Turning to the Rule 12(b)(6) motion, the court agrees Counts I (unfair competition), II (fraud), and V (Uniform Deceptive Trade Practices Act, 815 ILCS 510/1 et seq.) of Seaga's amended complaint are preempted by the Illinois Trade Secrets Act, 765 ILCS 1065/8(a) ("ITSA"). Perhaps realizing these three counts are all premised on the theory that Fortune misappropriated Seaga's trade secrets — specifically, the "confidential proprietary information" concerning the design and manufacture of Seaga's machines and its customer information — Seaga does not even attempt to salvage them from a preemption attack. As for Count IV (tortious interference), Seaga clarifies in its response brief this count is meant to embrace two claims: that Schwartz and Ng unlawfully "lured Rosenthal away from Seaga" and that Fortune unlawfully solicited one of Seaga's existing customers, a company by the name of "Dry Thirsty." If that is the case, the court does not believe they are preempted by the ITSA but finds Seaga has nevertheless failed to set out a proper bases for these claims, as it does not allege it even had valid and enforceable contracts with either Rosenthal or Dry Thirsty and also does not allege the necessary elements of a claim for tortious interference with economic expectancy. The court will accordingly dismiss these four counts. Defendants also seek to dismiss Count III (breach of contract) based on a statute of frauds defense, but Seaga has attached sufficient evidence to its response brief (for purposes of a motion to dismiss) to show the statute of frauds does not apply.

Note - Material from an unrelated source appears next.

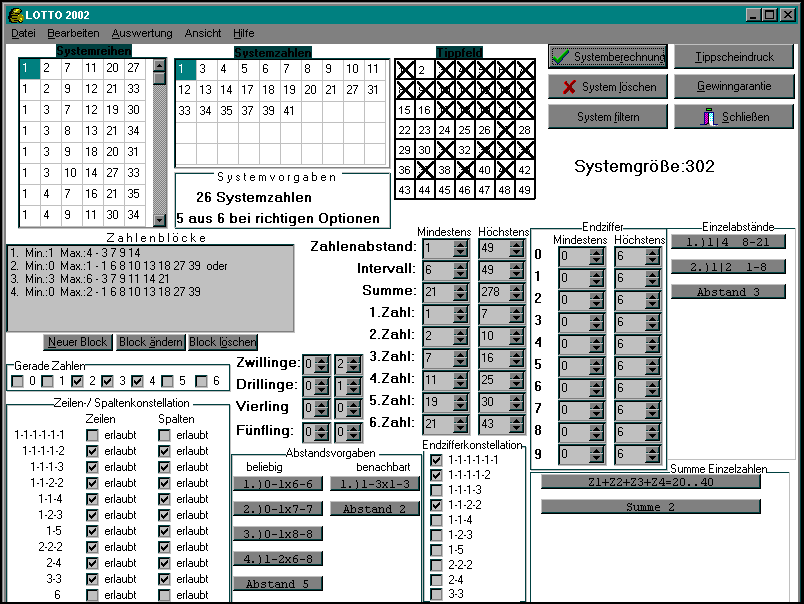Open the Auswertung menu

For the reasons stated above, defendants' motion to dismiss is granted in part and denied in part. Fortune Metal, Fortune Rope Metal, Fortune Plastic Metal, and Norman Ng are dismissed as defendants. Counts I, II, IV, and V are dismissed without prejudice.
In response to Seaga's request for leave to file an amended complaint, the court simply refers it to Fed.R.Civ.P. 15(a) and notes defendants have not yet filed an answer or other "responsive pleading" to its amended complaint. Seaga is also cautioned that multiple amended complaints are not favored and extra care should be taken to make sure any future amended complaint avoids the type of problems raised in the present motion to dismiss so the court is not called upon to entertain multiple motions to dismiss.